(Beginning of Records provided)

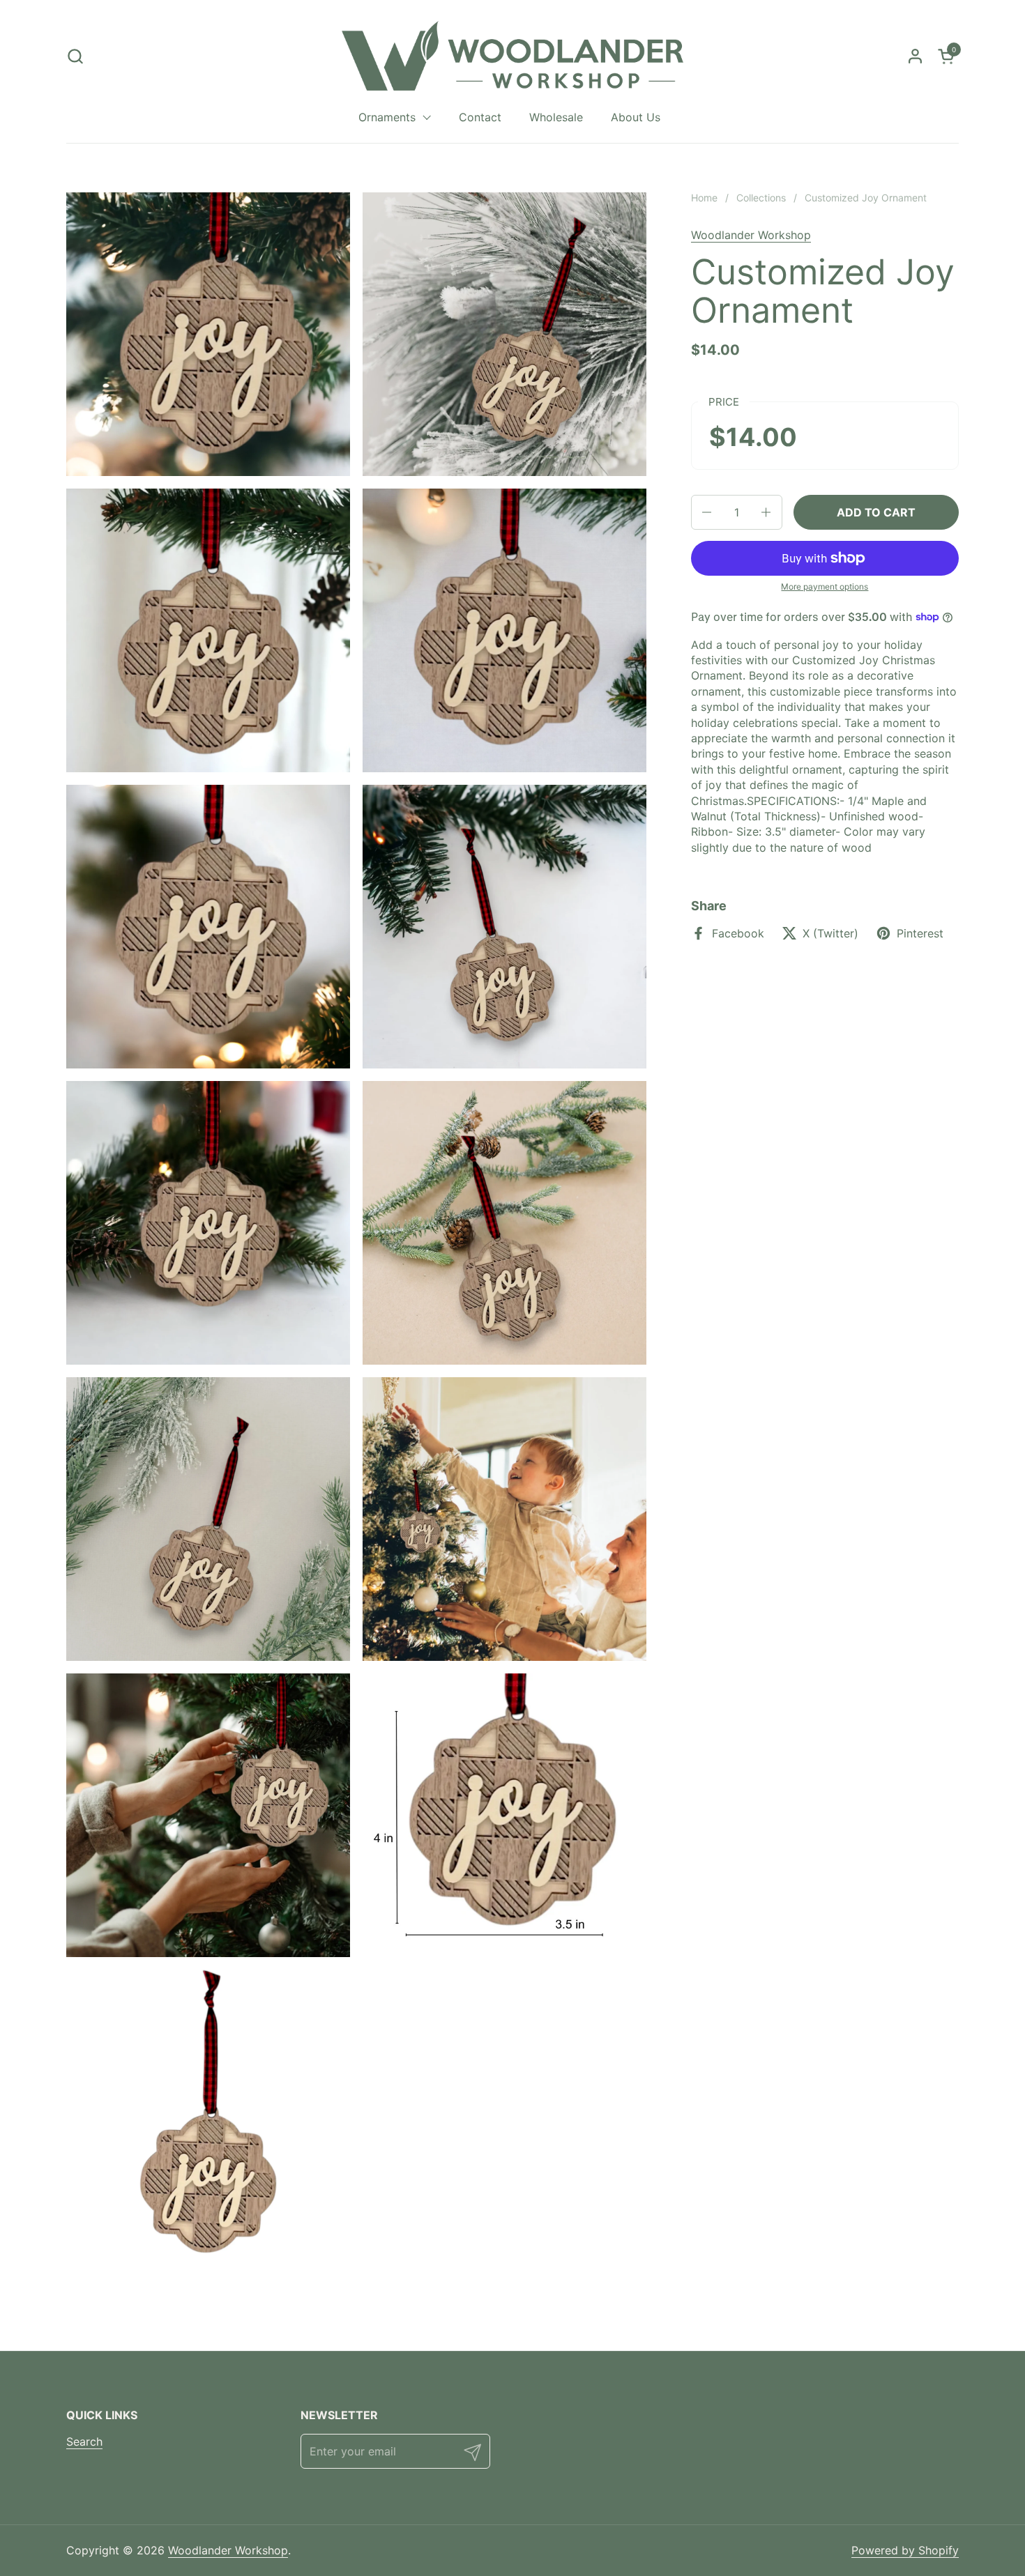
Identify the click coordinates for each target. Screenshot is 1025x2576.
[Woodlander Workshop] (512, 56)
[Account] (915, 56)
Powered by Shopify (905, 2550)
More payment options (824, 586)
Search (84, 2441)
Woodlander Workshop (751, 235)
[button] (75, 56)
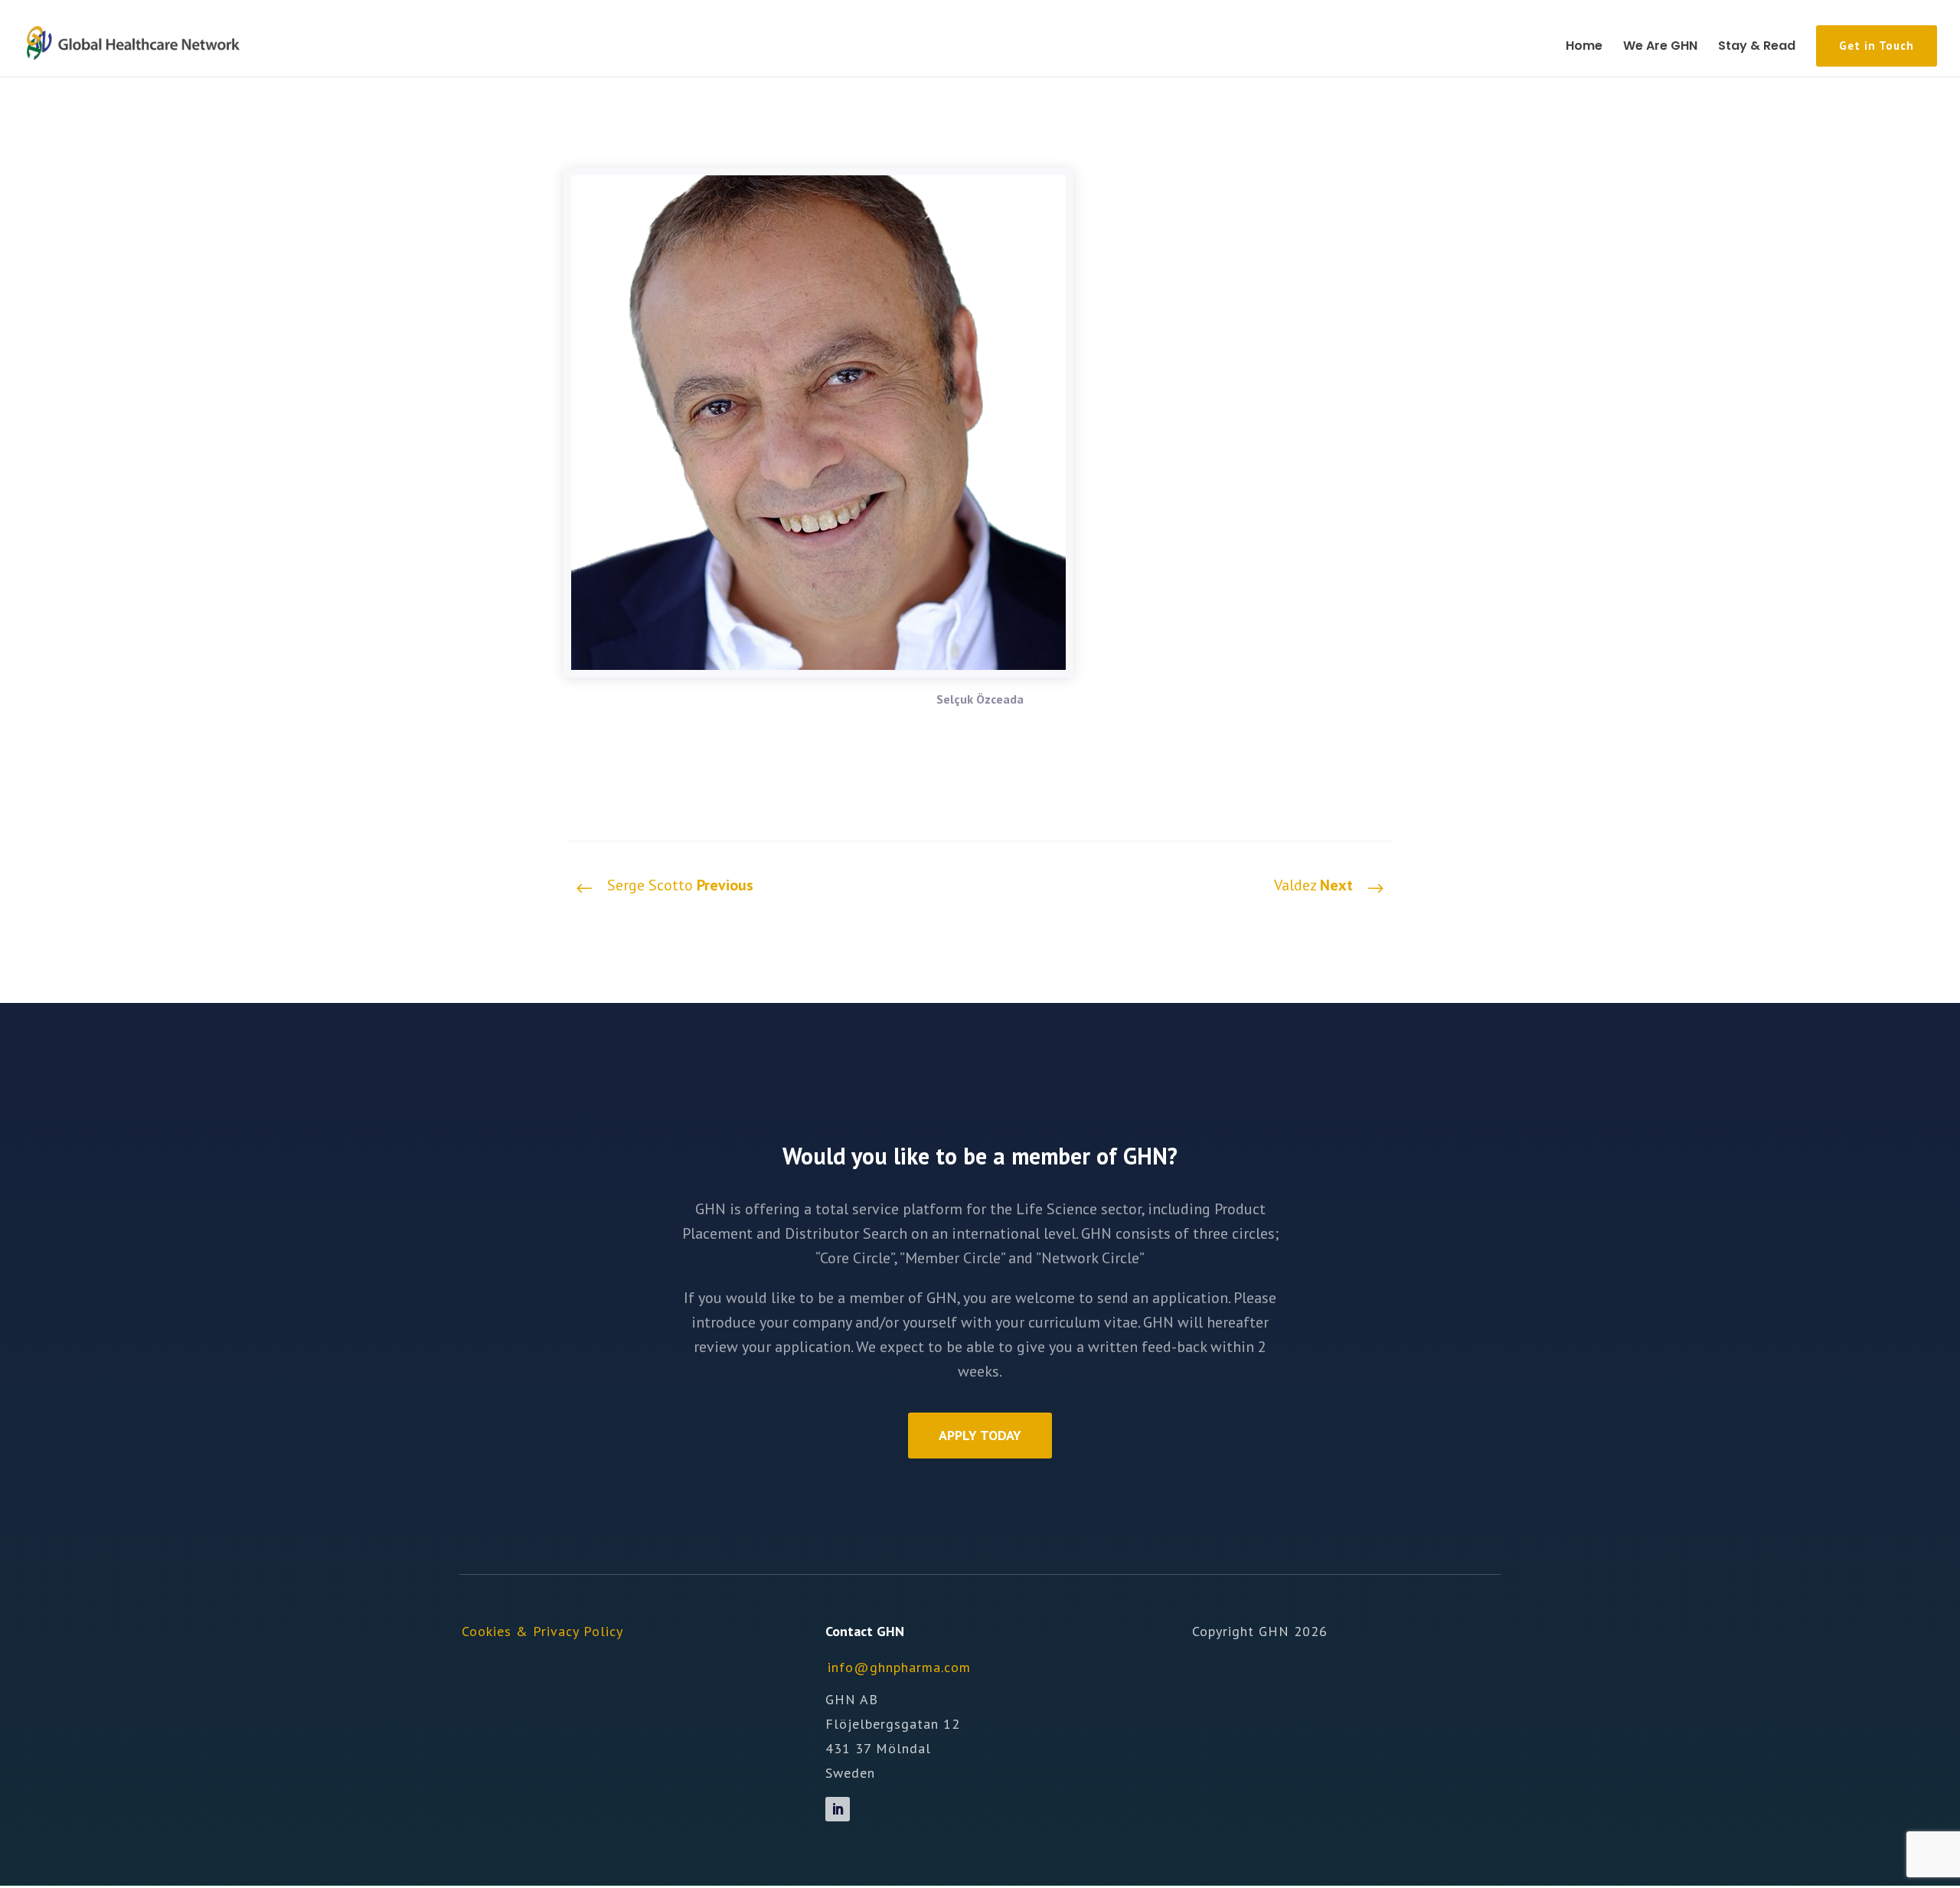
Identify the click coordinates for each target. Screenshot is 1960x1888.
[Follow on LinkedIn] (837, 1809)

(End of Records provided)

Instructions to follow:
Return the records exactly. Don't carry the pictures over.

Solution to this exercise:
Identify the click coordinates for each target. Screenshot is 1025x2576.
[Woodlander Workshop] (512, 56)
[Account] (915, 56)
Powered by Shopify (905, 2550)
More payment options (824, 586)
Search (84, 2441)
Woodlander Workshop (751, 235)
[button] (75, 56)
Identify the click coordinates for each target. Screenshot is 1960x1888.
[Follow on LinkedIn] (837, 1809)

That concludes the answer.